The Stephen Colbert Christmas Special begins with Colbert sitting at the piano, writing new Christmas songs.  Why?  He explains that, while he likes all of the old Christmas songs well enough, he’d only get royalties if he wrote the songs, so he’s writing his own.  In a few sentences, Colbert explains the system of broadcast royalties in the United States, and the source of the dispute over the broadcast performance royalty that took up much committee time in the last Congress, and is bound to return in the next Congress in 2009.  As Colbert explains, in the US, the composers get paid when their music is played on a broadcast station. These payments come from the the royalties that broadcast stations pay to ASCAP, BMI and SESAC, the performing rights organizations or "PROs" that represent the composers or the music publishing companies that hold the copyrights to those songs.   But, as Colbert points out, the performers do not get paid when they sing the song on the air.

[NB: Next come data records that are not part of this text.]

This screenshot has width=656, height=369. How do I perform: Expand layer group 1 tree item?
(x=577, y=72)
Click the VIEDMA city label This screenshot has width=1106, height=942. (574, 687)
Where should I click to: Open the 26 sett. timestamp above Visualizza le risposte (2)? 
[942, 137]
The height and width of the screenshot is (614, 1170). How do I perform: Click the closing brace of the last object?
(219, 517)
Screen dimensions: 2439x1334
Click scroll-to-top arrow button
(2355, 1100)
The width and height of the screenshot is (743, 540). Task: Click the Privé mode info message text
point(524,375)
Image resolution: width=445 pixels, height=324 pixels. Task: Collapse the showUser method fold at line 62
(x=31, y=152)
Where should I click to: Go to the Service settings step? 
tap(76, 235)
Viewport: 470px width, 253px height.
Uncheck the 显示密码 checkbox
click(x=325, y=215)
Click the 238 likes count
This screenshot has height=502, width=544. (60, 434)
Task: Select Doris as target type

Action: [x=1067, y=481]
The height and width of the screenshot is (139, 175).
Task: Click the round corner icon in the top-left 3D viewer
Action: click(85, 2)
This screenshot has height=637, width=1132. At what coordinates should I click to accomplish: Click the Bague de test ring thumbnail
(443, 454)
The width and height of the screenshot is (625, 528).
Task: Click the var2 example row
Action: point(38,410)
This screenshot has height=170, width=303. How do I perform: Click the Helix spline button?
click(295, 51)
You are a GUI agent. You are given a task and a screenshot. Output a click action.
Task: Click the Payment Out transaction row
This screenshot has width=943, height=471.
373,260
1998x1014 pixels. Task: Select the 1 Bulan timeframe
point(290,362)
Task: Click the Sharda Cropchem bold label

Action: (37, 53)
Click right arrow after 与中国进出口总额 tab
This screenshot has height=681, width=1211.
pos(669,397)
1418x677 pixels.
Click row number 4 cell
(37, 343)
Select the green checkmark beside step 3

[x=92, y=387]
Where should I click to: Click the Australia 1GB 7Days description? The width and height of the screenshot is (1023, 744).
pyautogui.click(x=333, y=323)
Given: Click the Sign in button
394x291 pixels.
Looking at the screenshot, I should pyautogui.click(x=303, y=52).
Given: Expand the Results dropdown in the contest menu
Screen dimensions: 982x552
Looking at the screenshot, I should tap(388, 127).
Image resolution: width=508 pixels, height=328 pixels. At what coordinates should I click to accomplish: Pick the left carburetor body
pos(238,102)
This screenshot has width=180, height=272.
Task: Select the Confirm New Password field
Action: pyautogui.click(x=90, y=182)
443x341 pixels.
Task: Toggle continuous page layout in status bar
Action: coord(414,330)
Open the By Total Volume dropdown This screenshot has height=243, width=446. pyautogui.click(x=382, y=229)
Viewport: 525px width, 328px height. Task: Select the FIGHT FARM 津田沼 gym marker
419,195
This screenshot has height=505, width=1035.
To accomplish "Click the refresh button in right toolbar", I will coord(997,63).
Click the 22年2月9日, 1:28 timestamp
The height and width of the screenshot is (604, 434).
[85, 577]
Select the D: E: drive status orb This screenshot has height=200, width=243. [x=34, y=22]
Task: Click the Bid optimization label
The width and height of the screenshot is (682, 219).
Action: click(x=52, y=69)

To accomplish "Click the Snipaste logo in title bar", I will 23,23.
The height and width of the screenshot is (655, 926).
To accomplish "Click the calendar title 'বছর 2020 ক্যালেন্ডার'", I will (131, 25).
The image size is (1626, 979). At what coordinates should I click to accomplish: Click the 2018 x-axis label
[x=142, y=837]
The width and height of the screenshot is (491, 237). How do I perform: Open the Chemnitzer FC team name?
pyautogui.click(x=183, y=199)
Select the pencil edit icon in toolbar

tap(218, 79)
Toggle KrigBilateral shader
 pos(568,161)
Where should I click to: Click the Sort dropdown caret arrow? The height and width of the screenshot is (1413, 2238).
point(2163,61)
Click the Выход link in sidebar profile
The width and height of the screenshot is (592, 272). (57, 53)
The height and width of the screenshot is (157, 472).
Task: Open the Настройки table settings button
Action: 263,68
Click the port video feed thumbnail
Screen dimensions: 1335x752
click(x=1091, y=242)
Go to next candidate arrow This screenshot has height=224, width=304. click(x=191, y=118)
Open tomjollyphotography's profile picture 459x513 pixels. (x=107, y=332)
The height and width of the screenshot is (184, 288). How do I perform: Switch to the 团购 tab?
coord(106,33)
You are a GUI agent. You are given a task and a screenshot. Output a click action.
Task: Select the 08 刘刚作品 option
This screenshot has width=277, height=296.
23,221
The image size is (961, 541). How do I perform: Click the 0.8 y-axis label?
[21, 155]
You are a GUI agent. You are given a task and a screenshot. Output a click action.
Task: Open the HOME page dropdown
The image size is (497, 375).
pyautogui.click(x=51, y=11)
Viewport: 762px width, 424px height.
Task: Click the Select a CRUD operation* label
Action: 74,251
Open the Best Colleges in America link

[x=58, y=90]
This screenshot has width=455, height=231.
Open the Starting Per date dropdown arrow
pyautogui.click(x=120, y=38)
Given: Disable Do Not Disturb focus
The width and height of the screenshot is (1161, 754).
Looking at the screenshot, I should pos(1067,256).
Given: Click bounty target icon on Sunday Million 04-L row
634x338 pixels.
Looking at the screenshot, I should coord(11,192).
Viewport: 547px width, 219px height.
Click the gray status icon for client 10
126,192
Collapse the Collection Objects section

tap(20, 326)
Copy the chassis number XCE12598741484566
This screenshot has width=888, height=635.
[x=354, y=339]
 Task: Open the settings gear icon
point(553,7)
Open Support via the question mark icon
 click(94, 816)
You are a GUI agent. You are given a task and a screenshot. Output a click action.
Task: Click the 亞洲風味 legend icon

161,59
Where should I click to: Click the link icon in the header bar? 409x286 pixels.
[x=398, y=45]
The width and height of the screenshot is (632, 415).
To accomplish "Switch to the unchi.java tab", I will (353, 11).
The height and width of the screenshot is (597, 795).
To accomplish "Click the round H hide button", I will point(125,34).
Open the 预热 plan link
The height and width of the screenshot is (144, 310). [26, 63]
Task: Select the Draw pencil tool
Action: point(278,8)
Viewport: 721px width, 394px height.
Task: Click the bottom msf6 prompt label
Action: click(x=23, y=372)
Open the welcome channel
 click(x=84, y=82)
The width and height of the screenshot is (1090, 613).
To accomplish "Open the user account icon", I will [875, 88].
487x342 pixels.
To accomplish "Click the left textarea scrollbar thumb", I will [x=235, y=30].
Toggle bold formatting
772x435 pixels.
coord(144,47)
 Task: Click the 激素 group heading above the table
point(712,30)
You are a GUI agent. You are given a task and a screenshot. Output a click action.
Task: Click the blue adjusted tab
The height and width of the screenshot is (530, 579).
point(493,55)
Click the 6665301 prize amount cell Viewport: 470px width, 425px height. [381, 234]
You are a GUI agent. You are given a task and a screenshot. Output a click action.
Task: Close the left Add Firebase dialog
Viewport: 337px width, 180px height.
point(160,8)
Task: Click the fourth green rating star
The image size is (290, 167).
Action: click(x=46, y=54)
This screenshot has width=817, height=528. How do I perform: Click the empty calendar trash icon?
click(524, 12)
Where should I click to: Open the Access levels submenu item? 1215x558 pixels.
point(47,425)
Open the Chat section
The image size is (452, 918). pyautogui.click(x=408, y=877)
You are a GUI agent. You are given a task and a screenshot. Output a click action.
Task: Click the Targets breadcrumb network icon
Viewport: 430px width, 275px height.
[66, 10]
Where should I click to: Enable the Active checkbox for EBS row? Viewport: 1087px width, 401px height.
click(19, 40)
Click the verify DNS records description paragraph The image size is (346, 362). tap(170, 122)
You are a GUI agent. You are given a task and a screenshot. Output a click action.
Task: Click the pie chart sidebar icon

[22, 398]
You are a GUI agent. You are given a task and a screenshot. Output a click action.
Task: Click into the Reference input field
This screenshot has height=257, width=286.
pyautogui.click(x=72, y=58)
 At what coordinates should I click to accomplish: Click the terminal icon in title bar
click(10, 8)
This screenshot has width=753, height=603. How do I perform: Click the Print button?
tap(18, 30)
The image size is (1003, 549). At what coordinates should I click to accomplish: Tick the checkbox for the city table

We’ve written about the controversy about whether or not performers should get a royalty when a song that they perform but did not write, is played on the air.  But Colbert seems to have solved the problem about the performer not getting royalties when their songs are played on the air – simply by writing his own songs. And maybe we’ll be singing these songs at future Christmas parties, paying Colbert royalties, and at the same time explaining broadcast performance royalties to future generations.

One last note – Colbert’s program is, of course, on cable not broadcast stations.  Cable, like broadcast, pays royalties only to the composer, and not the performer of music.  Currently, only digital services like Internet and satellite radio pay royalties to performers for the "sound recording."  But even digital services don’t pay performance royalties for "audio-visual performances," for instance when a song is included as background to a television program, or otherwise included in a program like the Colbert Christmas special.  Why?  Usually, it is because the producer of the program has already paid for the master recording license to include the song in the video program in the first instance.  Of course, synch rights have been paid to the composer for inclusion of the composition in the program, yet they still get a their public performance royalty.  So one wonders if the performance royalty is imposed on broadcast radio for the public performance of music, if broadcast and cable television isn’t next.  But that’s an issue to be dealt with after the holidays.